**Exercise directions**
Consider the listing below. Extract exactly the lines from the line containing "Announcements (76, 218)" to the line containing "Powered by Shopify (289, 2526)", both included.

┌─ Material for the task

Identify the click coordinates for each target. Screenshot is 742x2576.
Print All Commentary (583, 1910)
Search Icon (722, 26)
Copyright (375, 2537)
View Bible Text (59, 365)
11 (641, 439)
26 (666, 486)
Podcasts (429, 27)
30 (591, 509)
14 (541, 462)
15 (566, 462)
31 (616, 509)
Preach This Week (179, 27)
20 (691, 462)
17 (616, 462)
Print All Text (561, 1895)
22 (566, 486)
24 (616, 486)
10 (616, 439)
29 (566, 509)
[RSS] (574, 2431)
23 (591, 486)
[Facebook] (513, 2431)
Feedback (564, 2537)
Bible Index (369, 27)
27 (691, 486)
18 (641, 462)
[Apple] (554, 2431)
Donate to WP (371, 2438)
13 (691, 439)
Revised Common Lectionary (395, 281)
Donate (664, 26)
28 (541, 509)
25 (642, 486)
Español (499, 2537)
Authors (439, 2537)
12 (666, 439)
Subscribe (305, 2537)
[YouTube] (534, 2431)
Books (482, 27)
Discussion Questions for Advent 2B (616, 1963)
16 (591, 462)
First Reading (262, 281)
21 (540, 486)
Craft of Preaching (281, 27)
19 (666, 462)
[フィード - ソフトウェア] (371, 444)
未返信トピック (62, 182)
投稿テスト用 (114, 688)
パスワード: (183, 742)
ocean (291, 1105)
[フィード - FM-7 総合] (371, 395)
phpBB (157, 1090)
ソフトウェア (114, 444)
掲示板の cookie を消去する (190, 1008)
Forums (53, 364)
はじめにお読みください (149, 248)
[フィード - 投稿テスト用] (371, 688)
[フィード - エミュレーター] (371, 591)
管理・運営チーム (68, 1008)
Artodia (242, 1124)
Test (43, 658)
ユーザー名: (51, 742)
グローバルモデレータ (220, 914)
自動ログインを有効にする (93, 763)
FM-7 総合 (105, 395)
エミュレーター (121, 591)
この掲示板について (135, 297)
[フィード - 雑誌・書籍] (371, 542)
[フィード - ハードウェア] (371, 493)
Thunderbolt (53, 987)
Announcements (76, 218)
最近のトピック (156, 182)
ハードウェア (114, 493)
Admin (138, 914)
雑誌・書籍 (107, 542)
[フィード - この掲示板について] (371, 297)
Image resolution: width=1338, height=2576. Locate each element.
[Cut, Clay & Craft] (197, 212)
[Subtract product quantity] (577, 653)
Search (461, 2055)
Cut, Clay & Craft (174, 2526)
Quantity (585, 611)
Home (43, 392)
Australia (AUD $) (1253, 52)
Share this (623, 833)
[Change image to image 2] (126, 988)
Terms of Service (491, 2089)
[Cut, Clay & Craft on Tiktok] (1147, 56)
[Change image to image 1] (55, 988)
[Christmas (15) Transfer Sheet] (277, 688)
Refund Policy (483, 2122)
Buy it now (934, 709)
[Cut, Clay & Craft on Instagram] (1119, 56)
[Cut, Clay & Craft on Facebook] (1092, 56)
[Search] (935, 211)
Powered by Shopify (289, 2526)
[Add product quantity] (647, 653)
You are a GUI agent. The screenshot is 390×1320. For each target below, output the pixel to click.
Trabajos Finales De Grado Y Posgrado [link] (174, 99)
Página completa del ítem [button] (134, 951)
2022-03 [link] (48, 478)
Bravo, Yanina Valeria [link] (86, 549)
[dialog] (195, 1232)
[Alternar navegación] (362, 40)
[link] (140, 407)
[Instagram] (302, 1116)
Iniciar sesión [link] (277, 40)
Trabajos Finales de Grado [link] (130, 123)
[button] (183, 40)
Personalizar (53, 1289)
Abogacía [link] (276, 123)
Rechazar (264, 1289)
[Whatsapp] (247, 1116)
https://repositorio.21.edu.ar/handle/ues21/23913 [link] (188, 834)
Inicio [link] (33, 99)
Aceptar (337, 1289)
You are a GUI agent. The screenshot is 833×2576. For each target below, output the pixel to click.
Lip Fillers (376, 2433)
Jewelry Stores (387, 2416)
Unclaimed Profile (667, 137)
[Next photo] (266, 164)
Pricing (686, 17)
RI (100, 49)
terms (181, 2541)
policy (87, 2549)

└─

**Output below**
Announcements (76, 218)
最近のトピック (156, 182)
ハードウェア (114, 493)
Admin (138, 914)
雑誌・書籍 (107, 542)
[フィード - この掲示板について] (371, 297)
Image resolution: width=1338, height=2576. Locate each element.
[Cut, Clay & Craft] (197, 212)
[Subtract product quantity] (577, 653)
Search (461, 2055)
Cut, Clay & Craft (174, 2526)
Quantity (585, 611)
Home (43, 392)
Australia (AUD $) (1253, 52)
Share this (623, 833)
[Change image to image 2] (126, 988)
Terms of Service (491, 2089)
[Cut, Clay & Craft on Tiktok] (1147, 56)
[Change image to image 1] (55, 988)
[Christmas (15) Transfer Sheet] (277, 688)
Refund Policy (483, 2122)
Buy it now (934, 709)
[Cut, Clay & Craft on Instagram] (1119, 56)
[Cut, Clay & Craft on Facebook] (1092, 56)
[Search] (935, 211)
Powered by Shopify (289, 2526)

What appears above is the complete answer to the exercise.